The expected output is every entry, copied exactly.

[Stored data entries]

***

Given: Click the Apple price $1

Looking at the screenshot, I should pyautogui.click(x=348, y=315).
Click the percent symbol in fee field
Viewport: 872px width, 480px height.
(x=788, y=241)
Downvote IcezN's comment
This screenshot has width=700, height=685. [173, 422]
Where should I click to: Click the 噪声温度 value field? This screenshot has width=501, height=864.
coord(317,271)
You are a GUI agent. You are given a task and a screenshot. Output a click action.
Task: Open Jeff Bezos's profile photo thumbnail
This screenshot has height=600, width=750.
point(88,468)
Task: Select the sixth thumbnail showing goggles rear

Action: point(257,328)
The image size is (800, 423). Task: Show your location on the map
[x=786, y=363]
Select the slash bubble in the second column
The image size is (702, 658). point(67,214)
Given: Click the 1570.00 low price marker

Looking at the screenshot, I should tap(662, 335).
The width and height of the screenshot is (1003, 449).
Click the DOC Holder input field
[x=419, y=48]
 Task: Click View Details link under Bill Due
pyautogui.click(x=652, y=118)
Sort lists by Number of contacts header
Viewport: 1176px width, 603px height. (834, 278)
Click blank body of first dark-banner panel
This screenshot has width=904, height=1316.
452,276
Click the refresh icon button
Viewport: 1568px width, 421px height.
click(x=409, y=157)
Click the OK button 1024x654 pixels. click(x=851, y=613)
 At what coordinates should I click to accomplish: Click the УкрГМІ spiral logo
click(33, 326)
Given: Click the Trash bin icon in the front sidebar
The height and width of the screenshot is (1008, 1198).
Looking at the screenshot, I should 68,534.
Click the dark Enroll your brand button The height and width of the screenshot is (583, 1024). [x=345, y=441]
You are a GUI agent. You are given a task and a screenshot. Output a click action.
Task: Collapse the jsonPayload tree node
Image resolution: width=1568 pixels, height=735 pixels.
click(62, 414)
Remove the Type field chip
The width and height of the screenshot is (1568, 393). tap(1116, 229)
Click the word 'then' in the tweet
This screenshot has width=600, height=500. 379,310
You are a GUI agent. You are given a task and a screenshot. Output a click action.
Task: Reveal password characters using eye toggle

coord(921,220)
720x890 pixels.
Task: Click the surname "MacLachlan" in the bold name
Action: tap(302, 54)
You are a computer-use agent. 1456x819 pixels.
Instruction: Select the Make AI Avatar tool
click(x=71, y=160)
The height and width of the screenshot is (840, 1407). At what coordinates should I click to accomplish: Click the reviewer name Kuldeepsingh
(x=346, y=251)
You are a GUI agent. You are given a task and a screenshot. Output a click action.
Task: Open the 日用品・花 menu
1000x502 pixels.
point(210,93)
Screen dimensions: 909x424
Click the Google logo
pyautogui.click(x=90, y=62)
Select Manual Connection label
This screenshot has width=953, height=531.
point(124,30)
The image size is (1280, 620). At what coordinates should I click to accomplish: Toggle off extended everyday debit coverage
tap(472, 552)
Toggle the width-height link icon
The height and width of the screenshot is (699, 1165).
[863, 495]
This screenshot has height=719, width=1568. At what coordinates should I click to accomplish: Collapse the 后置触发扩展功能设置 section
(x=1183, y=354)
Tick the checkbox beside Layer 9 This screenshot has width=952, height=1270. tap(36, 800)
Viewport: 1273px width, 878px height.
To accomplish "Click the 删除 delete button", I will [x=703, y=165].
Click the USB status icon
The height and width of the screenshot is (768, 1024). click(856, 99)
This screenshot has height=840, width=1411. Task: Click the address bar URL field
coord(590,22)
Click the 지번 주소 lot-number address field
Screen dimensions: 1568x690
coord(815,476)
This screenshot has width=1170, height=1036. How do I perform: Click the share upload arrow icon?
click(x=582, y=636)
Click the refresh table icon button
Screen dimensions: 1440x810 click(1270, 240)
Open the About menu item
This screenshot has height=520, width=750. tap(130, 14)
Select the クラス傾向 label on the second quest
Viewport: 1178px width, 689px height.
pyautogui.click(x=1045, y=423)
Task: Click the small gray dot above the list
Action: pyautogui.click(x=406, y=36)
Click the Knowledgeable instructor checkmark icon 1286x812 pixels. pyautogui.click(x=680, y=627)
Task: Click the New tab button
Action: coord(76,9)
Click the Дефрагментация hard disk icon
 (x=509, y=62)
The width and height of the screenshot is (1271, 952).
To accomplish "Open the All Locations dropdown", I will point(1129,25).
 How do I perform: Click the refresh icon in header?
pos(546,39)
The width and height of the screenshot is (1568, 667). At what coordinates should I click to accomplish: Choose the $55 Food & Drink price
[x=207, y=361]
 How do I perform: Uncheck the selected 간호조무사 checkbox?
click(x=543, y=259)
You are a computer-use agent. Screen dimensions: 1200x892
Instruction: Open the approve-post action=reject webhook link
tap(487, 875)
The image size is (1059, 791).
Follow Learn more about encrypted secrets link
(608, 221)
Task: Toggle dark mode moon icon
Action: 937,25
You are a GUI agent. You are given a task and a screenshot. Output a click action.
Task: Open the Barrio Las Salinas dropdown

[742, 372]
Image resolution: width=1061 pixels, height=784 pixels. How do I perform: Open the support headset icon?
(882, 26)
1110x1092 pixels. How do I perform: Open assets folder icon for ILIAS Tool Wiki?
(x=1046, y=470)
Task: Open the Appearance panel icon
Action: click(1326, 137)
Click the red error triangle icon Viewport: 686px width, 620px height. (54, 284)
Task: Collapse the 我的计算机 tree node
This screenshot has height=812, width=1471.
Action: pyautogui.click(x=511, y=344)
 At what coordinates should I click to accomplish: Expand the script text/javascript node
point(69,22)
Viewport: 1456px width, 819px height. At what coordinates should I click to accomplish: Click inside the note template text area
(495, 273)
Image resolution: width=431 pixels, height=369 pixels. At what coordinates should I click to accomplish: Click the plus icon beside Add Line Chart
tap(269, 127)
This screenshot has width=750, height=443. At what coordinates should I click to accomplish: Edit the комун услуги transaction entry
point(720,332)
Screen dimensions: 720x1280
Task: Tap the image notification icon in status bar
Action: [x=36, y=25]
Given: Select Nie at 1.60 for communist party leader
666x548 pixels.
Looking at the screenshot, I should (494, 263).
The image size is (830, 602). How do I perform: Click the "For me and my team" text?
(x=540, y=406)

***

◆ THE ANSWER:
Given: Click the Apple price $1

Looking at the screenshot, I should pyautogui.click(x=348, y=315).
Click the percent symbol in fee field
Viewport: 872px width, 480px height.
(x=788, y=241)
Downvote IcezN's comment
This screenshot has width=700, height=685. [173, 422]
Where should I click to: Click the 噪声温度 value field? This screenshot has width=501, height=864.
coord(317,271)
You are a GUI agent. You are given a task and a screenshot. Output a click action.
Task: Open Jeff Bezos's profile photo thumbnail
This screenshot has height=600, width=750.
point(88,468)
Task: Select the sixth thumbnail showing goggles rear

Action: point(257,328)
The image size is (800, 423). Task: Show your location on the map
[x=786, y=363]
Select the slash bubble in the second column
The image size is (702, 658). point(67,214)
Given: Click the 1570.00 low price marker

Looking at the screenshot, I should tap(662, 335).
The width and height of the screenshot is (1003, 449).
Click the DOC Holder input field
[x=419, y=48]
 Task: Click View Details link under Bill Due
pyautogui.click(x=652, y=118)
Sort lists by Number of contacts header
Viewport: 1176px width, 603px height. (834, 278)
Click blank body of first dark-banner panel
This screenshot has width=904, height=1316.
452,276
Click the refresh icon button
Viewport: 1568px width, 421px height.
click(x=409, y=157)
Click the OK button 1024x654 pixels. click(x=851, y=613)
 At what coordinates should I click to accomplish: Click the УкрГМІ spiral logo
click(33, 326)
Given: Click the Trash bin icon in the front sidebar
The height and width of the screenshot is (1008, 1198).
Looking at the screenshot, I should 68,534.
Click the dark Enroll your brand button The height and width of the screenshot is (583, 1024). [x=345, y=441]
You are a GUI agent. You are given a task and a screenshot. Output a click action.
Task: Collapse the jsonPayload tree node
Image resolution: width=1568 pixels, height=735 pixels.
click(62, 414)
Remove the Type field chip
The width and height of the screenshot is (1568, 393). tap(1116, 229)
Click the word 'then' in the tweet
This screenshot has width=600, height=500. 379,310
You are a GUI agent. You are given a task and a screenshot. Output a click action.
Task: Reveal password characters using eye toggle

coord(921,220)
720x890 pixels.
Task: Click the surname "MacLachlan" in the bold name
Action: tap(302, 54)
You are a computer-use agent. 1456x819 pixels.
Instruction: Select the Make AI Avatar tool
click(x=71, y=160)
The height and width of the screenshot is (840, 1407). At what coordinates should I click to accomplish: Click the reviewer name Kuldeepsingh
(x=346, y=251)
You are a GUI agent. You are given a task and a screenshot. Output a click action.
Task: Open the 日用品・花 menu
1000x502 pixels.
point(210,93)
Screen dimensions: 909x424
Click the Google logo
pyautogui.click(x=90, y=62)
Select Manual Connection label
This screenshot has width=953, height=531.
point(124,30)
The image size is (1280, 620). At what coordinates should I click to accomplish: Toggle off extended everyday debit coverage
tap(472, 552)
Toggle the width-height link icon
The height and width of the screenshot is (699, 1165).
[863, 495]
This screenshot has height=719, width=1568. At what coordinates should I click to accomplish: Collapse the 后置触发扩展功能设置 section
(x=1183, y=354)
Tick the checkbox beside Layer 9 This screenshot has width=952, height=1270. tap(36, 800)
Viewport: 1273px width, 878px height.
To accomplish "Click the 删除 delete button", I will [x=703, y=165].
Click the USB status icon
The height and width of the screenshot is (768, 1024). click(856, 99)
This screenshot has height=840, width=1411. Task: Click the address bar URL field
coord(590,22)
Click the 지번 주소 lot-number address field
Screen dimensions: 1568x690
coord(815,476)
This screenshot has width=1170, height=1036. How do I perform: Click the share upload arrow icon?
click(x=582, y=636)
Click the refresh table icon button
Screen dimensions: 1440x810 click(1270, 240)
Open the About menu item
This screenshot has height=520, width=750. tap(130, 14)
Select the クラス傾向 label on the second quest
Viewport: 1178px width, 689px height.
pyautogui.click(x=1045, y=423)
Task: Click the small gray dot above the list
Action: pyautogui.click(x=406, y=36)
Click the Knowledgeable instructor checkmark icon 1286x812 pixels. pyautogui.click(x=680, y=627)
Task: Click the New tab button
Action: coord(76,9)
Click the Дефрагментация hard disk icon
 (x=509, y=62)
The width and height of the screenshot is (1271, 952).
To accomplish "Open the All Locations dropdown", I will point(1129,25).
 How do I perform: Click the refresh icon in header?
pos(546,39)
The width and height of the screenshot is (1568, 667). At what coordinates should I click to accomplish: Choose the $55 Food & Drink price
[x=207, y=361]
 How do I perform: Uncheck the selected 간호조무사 checkbox?
click(x=543, y=259)
You are a computer-use agent. Screen dimensions: 1200x892
Instruction: Open the approve-post action=reject webhook link
tap(487, 875)
The image size is (1059, 791).
Follow Learn more about encrypted secrets link
(608, 221)
Task: Toggle dark mode moon icon
Action: 937,25
You are a GUI agent. You are given a task and a screenshot. Output a click action.
Task: Open the Barrio Las Salinas dropdown

[742, 372]
Image resolution: width=1061 pixels, height=784 pixels. How do I perform: Open the support headset icon?
(882, 26)
1110x1092 pixels. How do I perform: Open assets folder icon for ILIAS Tool Wiki?
(x=1046, y=470)
Task: Open the Appearance panel icon
Action: click(1326, 137)
Click the red error triangle icon Viewport: 686px width, 620px height. (54, 284)
Task: Collapse the 我的计算机 tree node
This screenshot has height=812, width=1471.
Action: pyautogui.click(x=511, y=344)
 At what coordinates should I click to accomplish: Expand the script text/javascript node
point(69,22)
Viewport: 1456px width, 819px height. At what coordinates should I click to accomplish: Click inside the note template text area
(495, 273)
Image resolution: width=431 pixels, height=369 pixels. At what coordinates should I click to accomplish: Click the plus icon beside Add Line Chart
tap(269, 127)
This screenshot has width=750, height=443. At what coordinates should I click to accomplish: Edit the комун услуги transaction entry
point(720,332)
Screen dimensions: 720x1280
Task: Tap the image notification icon in status bar
Action: [x=36, y=25]
Given: Select Nie at 1.60 for communist party leader
666x548 pixels.
Looking at the screenshot, I should (494, 263).
The image size is (830, 602). How do I perform: Click the "For me and my team" text?
(x=540, y=406)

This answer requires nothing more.